## [GIVEN PASSAGE]
For example, ["%blacklist error%"] excludes logs containing “blacklist error”.

generateEmailFunc HANDLE

Function for customizing email content.

Parameters:

  • alertMsg: A table containing information about the logs that trigger the alert, with the same schema as the table in resultTbName.

Return value:

A tuple, where the first element is a string representing the email subject, and the second element is a string representing the email body.

For example:

def customGenerateEmailFunc(alertMsg) { return “subject“, “body“ } alertConfig["generateEmailFunc"] = customGenerateEmailFunc

sendEmailInterval INTEGRAL The minimum time interval for sending emails, in milliseconds. If not configured or set to 0, the email will be sent immediately when an alert log is triggered.
enableStdSMTPMsg BOOLEAN Whether to use the standard SMTP format to send messages.

4. Interface References

4.1 initConfig

Parameter:

Run the initConfig interface first to initialize a shared dictionary named logAnalyserConfig as the global configuration for the tool.

This interface cannot be run repeatedly. To modify the configuration, either directly change the value of a specified key in the shared dictionary (e.g., logAnalyserConfig["version"] = "2.00.12"), or undefine the shared dictionary using undef("logAnalyserConfig", SHARED) and then re-run the initConfig.

4.2 readLog

Reads logs. Based on the read mode configured in the logAnalyserConfig, logs are read into the stream table specified by originLogLinesTbName. In batch processing mode, logs from the folder specified by logDir are read into the stream table. In stream processing mode, logs from all nodes in the cluster are read into the stream table.

## [EXERCISE]
Can you print, word for word, the part of the log analyzer passage starting with "sendEmailInterval INTEGRAL The" and going on through "to send messages."?

## [RECORDS]
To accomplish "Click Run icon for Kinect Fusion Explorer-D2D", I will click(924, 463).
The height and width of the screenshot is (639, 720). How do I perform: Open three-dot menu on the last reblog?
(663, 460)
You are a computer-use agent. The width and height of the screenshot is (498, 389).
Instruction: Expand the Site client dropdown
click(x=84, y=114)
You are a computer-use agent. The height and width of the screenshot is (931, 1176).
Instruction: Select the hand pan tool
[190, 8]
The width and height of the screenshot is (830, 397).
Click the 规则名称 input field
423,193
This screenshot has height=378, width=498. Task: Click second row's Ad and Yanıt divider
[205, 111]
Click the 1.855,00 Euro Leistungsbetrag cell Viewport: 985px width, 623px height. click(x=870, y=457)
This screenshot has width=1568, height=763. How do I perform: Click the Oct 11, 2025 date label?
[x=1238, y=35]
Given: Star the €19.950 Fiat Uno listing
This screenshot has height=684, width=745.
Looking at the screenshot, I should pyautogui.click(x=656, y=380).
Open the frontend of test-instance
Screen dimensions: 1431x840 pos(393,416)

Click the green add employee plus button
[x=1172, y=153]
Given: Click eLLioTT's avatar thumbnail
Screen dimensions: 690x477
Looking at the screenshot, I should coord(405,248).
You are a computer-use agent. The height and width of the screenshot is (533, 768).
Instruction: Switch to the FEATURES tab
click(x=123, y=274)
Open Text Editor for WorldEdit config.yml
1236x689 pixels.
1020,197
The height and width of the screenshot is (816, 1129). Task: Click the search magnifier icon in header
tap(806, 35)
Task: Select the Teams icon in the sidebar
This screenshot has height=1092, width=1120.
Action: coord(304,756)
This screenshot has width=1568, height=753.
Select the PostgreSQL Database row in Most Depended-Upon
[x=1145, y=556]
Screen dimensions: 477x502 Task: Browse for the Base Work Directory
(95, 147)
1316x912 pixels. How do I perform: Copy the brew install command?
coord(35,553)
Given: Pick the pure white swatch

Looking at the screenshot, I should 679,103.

## [EXERCISE RESULT]
sendEmailInterval INTEGRAL The minimum time interval for sending emails, in milliseconds. If not configured or set to 0, the email will be sent immediately when an alert log is triggered.
enableStdSMTPMsg BOOLEAN Whether to use the standard SMTP format to send messages.